── INFORMATION GIVEN ──

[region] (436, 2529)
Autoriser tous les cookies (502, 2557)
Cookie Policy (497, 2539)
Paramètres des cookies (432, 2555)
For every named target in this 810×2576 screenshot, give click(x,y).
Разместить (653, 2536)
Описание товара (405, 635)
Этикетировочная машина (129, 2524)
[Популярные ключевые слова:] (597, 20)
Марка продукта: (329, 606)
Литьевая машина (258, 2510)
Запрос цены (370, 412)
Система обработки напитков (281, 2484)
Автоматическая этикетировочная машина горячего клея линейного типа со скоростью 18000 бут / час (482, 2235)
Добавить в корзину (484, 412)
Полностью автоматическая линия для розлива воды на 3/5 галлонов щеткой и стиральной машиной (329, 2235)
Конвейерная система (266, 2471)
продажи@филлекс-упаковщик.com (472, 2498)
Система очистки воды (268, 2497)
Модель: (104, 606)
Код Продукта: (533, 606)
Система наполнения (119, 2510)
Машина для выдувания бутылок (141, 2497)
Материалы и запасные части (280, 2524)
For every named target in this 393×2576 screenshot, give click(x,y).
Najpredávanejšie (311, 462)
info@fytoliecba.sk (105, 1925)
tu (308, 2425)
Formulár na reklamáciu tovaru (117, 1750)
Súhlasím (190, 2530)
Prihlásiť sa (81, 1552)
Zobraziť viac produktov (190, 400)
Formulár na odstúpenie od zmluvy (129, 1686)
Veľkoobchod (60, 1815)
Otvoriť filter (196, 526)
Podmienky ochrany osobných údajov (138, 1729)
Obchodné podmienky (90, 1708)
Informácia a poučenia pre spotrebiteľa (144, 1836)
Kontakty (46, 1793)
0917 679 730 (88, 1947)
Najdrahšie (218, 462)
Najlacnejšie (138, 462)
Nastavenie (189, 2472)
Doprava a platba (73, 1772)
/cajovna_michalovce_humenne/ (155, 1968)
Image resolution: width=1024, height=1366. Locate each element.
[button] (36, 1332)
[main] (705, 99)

───

• PROBLEM REQUIREMENTS
Print only the lines from the one with "Formulár na odstúpenie od zmluvy (129, 1686)" to the end of the records, both included.

• RESPONSE
Formulár na odstúpenie od zmluvy (129, 1686)
Veľkoobchod (60, 1815)
Otvoriť filter (196, 526)
Podmienky ochrany osobných údajov (138, 1729)
Obchodné podmienky (90, 1708)
Informácia a poučenia pre spotrebiteľa (144, 1836)
Kontakty (46, 1793)
0917 679 730 (88, 1947)
Najdrahšie (218, 462)
Najlacnejšie (138, 462)
Nastavenie (189, 2472)
Doprava a platba (73, 1772)
/cajovna_michalovce_humenne/ (155, 1968)
Image resolution: width=1024, height=1366. Locate each element.
[button] (36, 1332)
[main] (705, 99)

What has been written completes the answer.